Return the lines beginning at the one that contains "Click the Найти функцию search field" and running to the end of the records, exactly and with nothing else. Omit pictures.

Segment Start: RECORDS SHOWN

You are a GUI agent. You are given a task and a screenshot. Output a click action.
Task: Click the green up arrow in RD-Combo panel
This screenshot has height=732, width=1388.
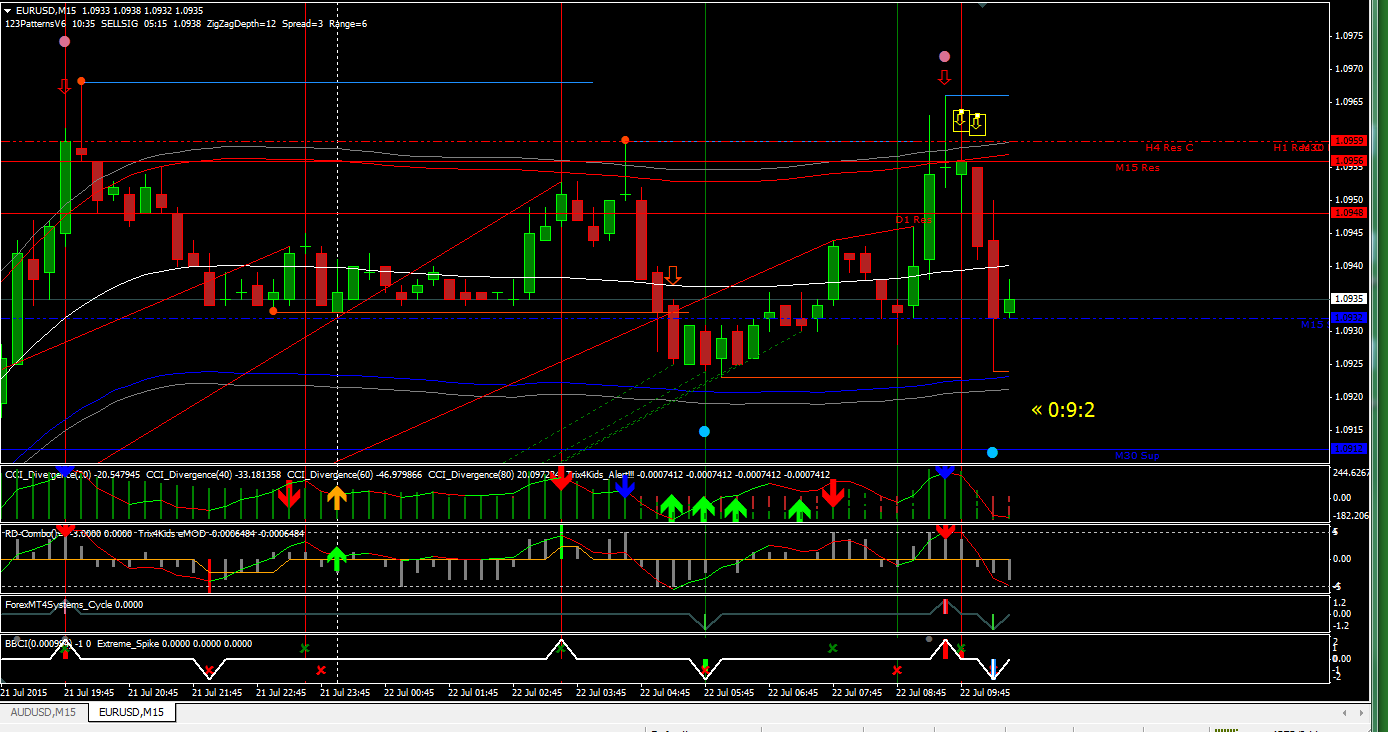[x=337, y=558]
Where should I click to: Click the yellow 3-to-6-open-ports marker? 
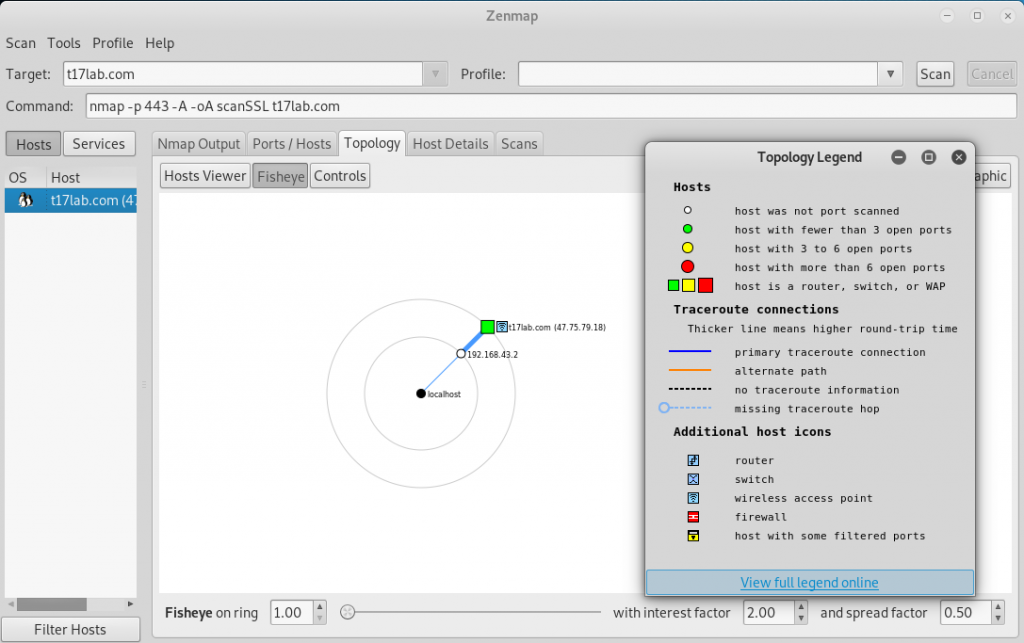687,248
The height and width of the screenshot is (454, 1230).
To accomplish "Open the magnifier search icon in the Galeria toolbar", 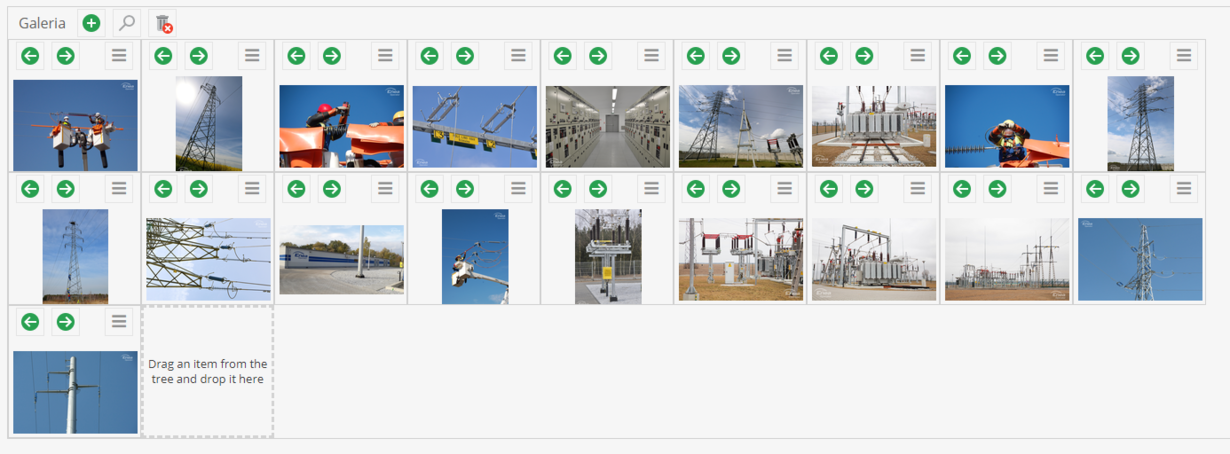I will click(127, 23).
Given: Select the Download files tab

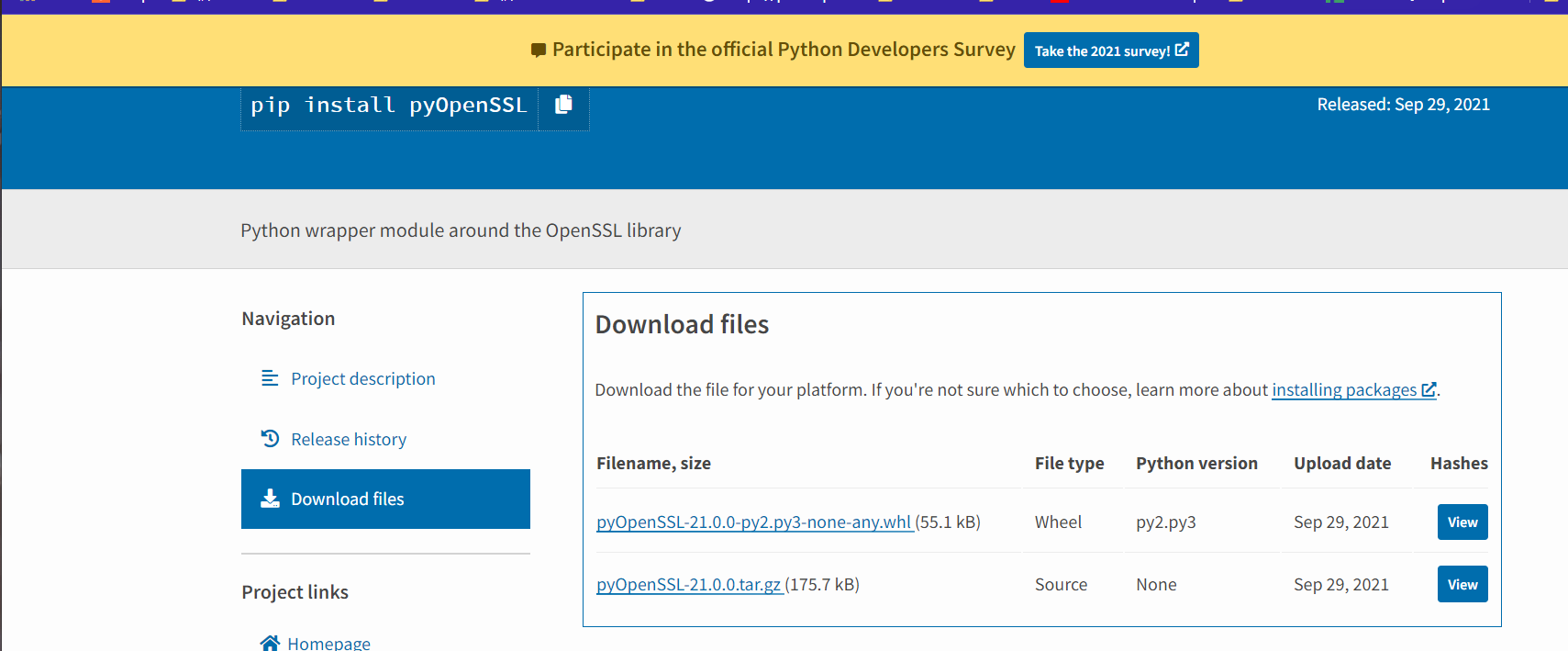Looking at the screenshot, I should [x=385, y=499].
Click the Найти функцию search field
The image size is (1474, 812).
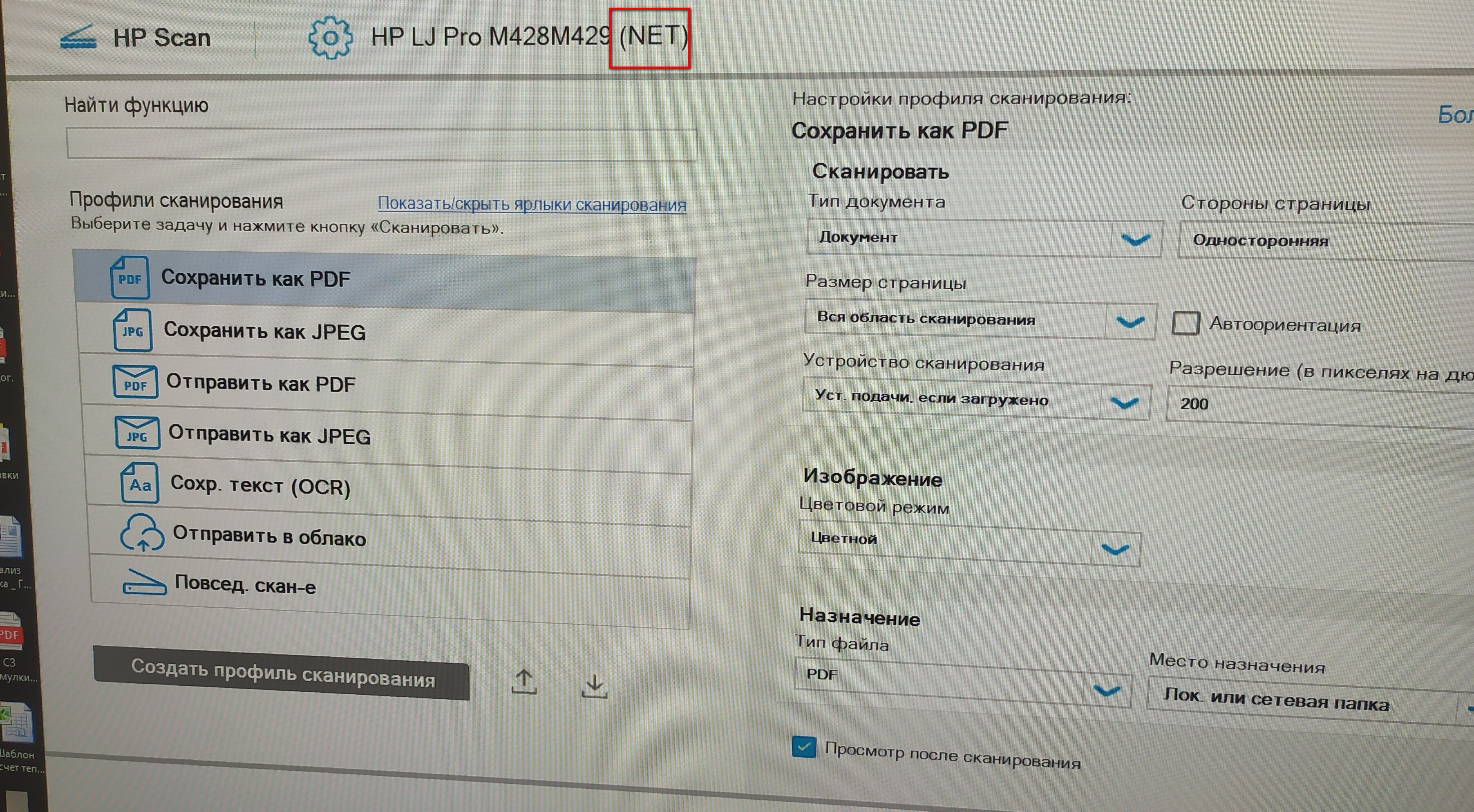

Segment End: RECORDS SHOWN

• _COMPLETED TASK_
Click the Найти функцию search field
The image size is (1474, 812).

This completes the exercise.